As you all know, I go on dating sites. I name and shame. Anyway, before meeting the guy I’m currently dating, I was in conversation with another guy. I didn’t find him physically attractive but I thought we had some things in common so exchanging numbers couldn’t do much harm. However, he went full-blown clingy. He would say the creepiest shit and then try and retract it. He actually thought that he was fourth on my list of ‘ideal men’ (after Tom Hiddleston, Maluma and Drake) although I pretty much told him he had no chance. He was already talking about what we should do on our third and fourth dates despite the fact that he we hadn’t even been on our first date. It was all too much and besides, his personality wasn’t making up for his lack of looks. I politely declined going on a date with him despite him begging to make his ‘wish’ come true and go on a date, even as friends. Correct me if I’m wrong, but friends don’t go on dates, right? All that aside, he wasn’t the kind of friend I needed. Getting ahead of yourself is never attractive to anyone of any sex. You don’t start planning a whole life together when you haven’t even been on one date!

Unimpressed by clingy men

Unimpressed by clingy men

Now, for some gems from dating websites. I’ve screenshotted some absolutely wonderful conversations for you to marvel at.

What a twat

What a twat

Obviously, I’ve written that I’m a feminist on my profile. It’s an important aspect of my life and I can’t even bother considering someone who isn’t a feminist or holds feminist ideals. This guy clearly has no idea what ‘feminism’ actually means. Feminism does focus on men’s issues but guess what? A movement doesn’t have to justify itself to men in order to have meaning to people. The reason why ‘feminism’ is called ‘feminism’ is because women have been oppressed because men have been given all the privilege. However, feminism nowadays does address issues that men face. After all, it’s meninists who make fun out of male rape victims, whereas feminists help male rape victims. And what’s wrong with a movement that promotes women when all of society has promoted men throughout history. I couldn’t even be bothered to argue with this ignorant bastard because it would’ve drained my energy. If you’re that ignorant, I’m not going to help you.

Are you kidding?

Are you kidding?

‘Exotic’ is not a compliment. It is a fetishisation of someone’s race. It’s a microaggression. It means that you’re only interested because I look foreign and ‘different’ to the ‘norm’, therefore you feel like you need to conquer me in order to try something ‘different’. I am not a sexual fantasy, I am a person.
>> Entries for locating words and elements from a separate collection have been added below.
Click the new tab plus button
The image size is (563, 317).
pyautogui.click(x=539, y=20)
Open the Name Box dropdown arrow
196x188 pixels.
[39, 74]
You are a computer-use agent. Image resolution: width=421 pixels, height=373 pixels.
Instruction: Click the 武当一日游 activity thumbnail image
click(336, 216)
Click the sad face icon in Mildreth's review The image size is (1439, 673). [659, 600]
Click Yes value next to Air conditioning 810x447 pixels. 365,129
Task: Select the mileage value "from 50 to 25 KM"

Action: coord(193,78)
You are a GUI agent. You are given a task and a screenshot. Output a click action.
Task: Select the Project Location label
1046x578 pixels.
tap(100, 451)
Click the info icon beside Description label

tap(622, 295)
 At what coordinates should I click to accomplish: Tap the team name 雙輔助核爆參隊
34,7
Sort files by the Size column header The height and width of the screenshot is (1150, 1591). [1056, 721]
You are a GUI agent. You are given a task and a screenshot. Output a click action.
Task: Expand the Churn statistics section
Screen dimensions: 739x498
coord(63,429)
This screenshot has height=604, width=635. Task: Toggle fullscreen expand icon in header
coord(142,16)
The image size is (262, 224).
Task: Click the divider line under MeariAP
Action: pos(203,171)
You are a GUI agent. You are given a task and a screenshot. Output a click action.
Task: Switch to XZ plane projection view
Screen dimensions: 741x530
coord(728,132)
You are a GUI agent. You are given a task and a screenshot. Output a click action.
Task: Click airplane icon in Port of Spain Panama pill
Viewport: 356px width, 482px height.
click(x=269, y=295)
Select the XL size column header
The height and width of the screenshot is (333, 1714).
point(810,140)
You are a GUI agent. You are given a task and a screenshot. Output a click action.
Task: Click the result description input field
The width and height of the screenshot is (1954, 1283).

Why do men think this is acceptable online?

Why do men think this is acceptable online?

‘kinkdaddy81’, as he fashions himself, is a prime example of sexual harassment online. Whilst he’s not the worst I’ve encountered, I find it positively bewildering that men think they can go on a dating website and ask people for sex. You wouldn’t do that face to face, so why are you doing it behind a screen? It doesn’t make it acceptable. It is harassment. Also, he wants to ‘introduce’ me to the scene? Why are you assuming that as a young woman, I don’t already know about that scene? There is a wider problem of men thinking it’s perfectly fine to sexually proposition people online. It is harassment, especially when you’re bombarded by scores of men saying similar things. It can make you feel unsafe even in your own home.

So charming, much wow

So charming, much wow

This guy had a real issue. He had an attitude problem and then some. I didn’t reply a few times, mainly because I don’t spend all my time on the website and I don’t check it every day. He kept bombarding me with messages and finally thought the best way to get a woman to reply was by swearing in the first line of his next message. Surely if someone hasn’t replied, it’s best to think ‘wow, maybe they have a life which means they’re not replying to fuckboys like me the whole time!’ or ‘maybe they’re busy’? Or even ‘maybe they’re not interested but I won’t push them’. How can he think things are standing anywhere after the stalkerish amount of messages he sent and the swearing? It’s funny how some men think that the world revolves around them and that as women, we are absolutely 100% required to every fuckboy that exists. Wow. Masculinity’s so fragile.